Il giudice tutela del Tribunale di Modena ha nominato quale amministratore di sostegno di una donna affetta da SLA il marito della paziente. Il potere-dovere di esprimere il rifiuto alla ventilazione meccanica invasiva dovrà essere esercitato in caso di incapacità della paziente e qualora la stessa non abbia espresso una volontà opposta quando ancora in coscienza.

Anno
2008

La procedura per la nomina dell’amministratore di sostegno veniva attivata dall’azienda sanitaria di Modena, presso la quale era ricoverata la paziente capace, settantenne, coniugata e con quattro figli adulti. La donna era affetta da sclerosi laterale amiotrofica con grave insufficienza respiratoria in ventilazione meccanica non invasiva continua.

In base a quanto riportato negli atti depositati insieme al ricorso, la paziente aveva espresso in più occasioni, anche in presenza del marito e dei figli, il proprio rifiuto ad essere sottoposta a ventilazione meccanica con trascheostomia.

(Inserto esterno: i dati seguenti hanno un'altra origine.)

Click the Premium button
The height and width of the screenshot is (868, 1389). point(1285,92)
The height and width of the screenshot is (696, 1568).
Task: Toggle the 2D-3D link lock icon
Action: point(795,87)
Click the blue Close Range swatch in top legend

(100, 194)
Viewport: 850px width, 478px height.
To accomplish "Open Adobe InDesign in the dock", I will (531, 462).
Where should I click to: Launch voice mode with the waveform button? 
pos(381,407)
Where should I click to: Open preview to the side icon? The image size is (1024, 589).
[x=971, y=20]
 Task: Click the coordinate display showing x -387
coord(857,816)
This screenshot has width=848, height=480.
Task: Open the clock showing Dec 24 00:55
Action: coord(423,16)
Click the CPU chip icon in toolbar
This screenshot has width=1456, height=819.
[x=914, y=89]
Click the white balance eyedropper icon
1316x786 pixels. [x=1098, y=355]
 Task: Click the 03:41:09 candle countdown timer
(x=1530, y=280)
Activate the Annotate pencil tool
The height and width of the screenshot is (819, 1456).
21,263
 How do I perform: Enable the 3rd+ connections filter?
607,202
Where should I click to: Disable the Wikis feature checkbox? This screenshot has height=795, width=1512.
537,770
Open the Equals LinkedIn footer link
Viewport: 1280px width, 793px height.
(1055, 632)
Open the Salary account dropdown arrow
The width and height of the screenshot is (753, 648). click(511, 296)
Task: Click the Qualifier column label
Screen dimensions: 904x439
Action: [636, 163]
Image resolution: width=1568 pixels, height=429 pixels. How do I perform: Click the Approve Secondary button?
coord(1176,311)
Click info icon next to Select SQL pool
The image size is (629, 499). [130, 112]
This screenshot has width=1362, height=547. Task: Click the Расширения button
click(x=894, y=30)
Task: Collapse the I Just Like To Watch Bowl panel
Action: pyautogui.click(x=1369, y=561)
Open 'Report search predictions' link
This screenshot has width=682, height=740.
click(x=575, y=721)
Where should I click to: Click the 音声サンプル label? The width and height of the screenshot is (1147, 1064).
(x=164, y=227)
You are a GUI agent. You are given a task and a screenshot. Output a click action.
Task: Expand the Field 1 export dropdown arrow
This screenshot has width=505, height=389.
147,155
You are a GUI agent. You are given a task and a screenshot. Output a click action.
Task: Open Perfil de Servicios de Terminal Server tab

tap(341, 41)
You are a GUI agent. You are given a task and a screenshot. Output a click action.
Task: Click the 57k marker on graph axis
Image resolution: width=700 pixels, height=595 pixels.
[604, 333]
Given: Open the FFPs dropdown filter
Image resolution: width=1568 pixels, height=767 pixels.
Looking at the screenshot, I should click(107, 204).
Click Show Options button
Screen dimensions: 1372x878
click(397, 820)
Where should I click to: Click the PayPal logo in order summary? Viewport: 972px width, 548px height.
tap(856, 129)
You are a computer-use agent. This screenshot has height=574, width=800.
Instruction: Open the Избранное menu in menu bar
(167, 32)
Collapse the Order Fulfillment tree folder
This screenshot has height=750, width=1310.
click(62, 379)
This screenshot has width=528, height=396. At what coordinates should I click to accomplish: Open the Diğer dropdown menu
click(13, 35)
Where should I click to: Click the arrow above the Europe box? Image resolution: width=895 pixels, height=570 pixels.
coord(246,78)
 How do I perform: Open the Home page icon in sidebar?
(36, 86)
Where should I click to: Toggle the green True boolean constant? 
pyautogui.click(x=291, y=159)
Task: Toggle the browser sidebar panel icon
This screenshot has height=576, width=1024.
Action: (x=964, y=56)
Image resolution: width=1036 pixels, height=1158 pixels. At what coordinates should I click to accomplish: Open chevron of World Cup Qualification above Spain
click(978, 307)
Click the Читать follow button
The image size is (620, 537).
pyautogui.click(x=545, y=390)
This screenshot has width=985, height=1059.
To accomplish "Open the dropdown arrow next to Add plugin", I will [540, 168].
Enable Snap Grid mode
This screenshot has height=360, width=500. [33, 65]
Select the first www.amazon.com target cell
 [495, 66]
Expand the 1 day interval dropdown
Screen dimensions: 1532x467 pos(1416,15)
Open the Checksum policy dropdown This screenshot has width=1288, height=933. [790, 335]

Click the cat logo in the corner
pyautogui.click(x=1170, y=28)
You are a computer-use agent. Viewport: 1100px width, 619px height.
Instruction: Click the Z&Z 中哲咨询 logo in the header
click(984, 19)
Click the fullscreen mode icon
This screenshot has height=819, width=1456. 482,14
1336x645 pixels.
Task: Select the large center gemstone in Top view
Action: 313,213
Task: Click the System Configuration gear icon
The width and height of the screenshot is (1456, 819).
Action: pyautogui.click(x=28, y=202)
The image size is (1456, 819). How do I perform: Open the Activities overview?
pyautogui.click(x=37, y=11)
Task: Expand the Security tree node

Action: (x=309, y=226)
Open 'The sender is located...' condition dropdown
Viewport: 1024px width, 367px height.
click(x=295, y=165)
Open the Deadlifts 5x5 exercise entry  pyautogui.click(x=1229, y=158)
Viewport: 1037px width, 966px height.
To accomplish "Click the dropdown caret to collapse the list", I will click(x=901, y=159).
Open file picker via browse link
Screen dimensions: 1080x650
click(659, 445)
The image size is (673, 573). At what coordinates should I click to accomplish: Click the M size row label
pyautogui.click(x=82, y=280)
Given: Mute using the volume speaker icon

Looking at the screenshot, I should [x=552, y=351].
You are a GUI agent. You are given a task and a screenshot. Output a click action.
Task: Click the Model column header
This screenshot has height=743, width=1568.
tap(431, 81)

La nomina dell’amministratore di sostegno, nella persona del marito, viene richiesta poiché, con il progredire della malattia, nell’evento di una crisi respiratoria non superabile con i mezzi di cura in atto ed entrando essa in stato confusionale per la mancanza di ossigeno, si voleva evitare che i sanitari procedessero a una ventilazione forzata invasiva con tracheostomia, contraria alla volontà della paziente.

I presupposti giuridici sui quali si fonda la decisione del giudice tutelare si basano sul richiamo al fondamento costituzionale del principio del consenso informato (art. 2, 13, 32 Cost.) e alla necessità di rispettare – anche in caso di sopravvenuta incapacità – la volontà inequivolcabilmente espressa dalla paziente (cfr. Cassazione, 4-16 ottobre 2007, n. 21748, caso Englaro).

In questo quadro, le disposizioni del codice civile sull’amministratore di sostegno consentono che il beneficiario dell’istituto possa dare indicazioni mirate a garantire il rispetto della sua volontà anche in caso di sopravvenuta incapacità. La tutela della volontà della persona è, in questo caso, doverosa perché “l’art. 32 della Costituzione non garantisce il diritto a morire ma il diritto a che il naturale evento della morte si attui con modalità coerenti all'autocoscienza della dignità personale quale costruita dall'individuo nel corso della vita attraverso le sue ricerche razionali e le sue esperienze emozionali”.

Di conseguenza, il marito della donna viene nominato amministratore di sostegno, con il potere-dovere di negare, in nome e per conto della persona, l'autorizzazione ai sanitari di procedere alla ventilazione forzata invasiva. Il potere andrà esercitato solo nel caso in cui la paziente perdi la possibilità di esprimere il proprio consenso io diniego e solo a condizione che la beneficiaria non manifesti una volontà opposta quando ancora le resti coscienza.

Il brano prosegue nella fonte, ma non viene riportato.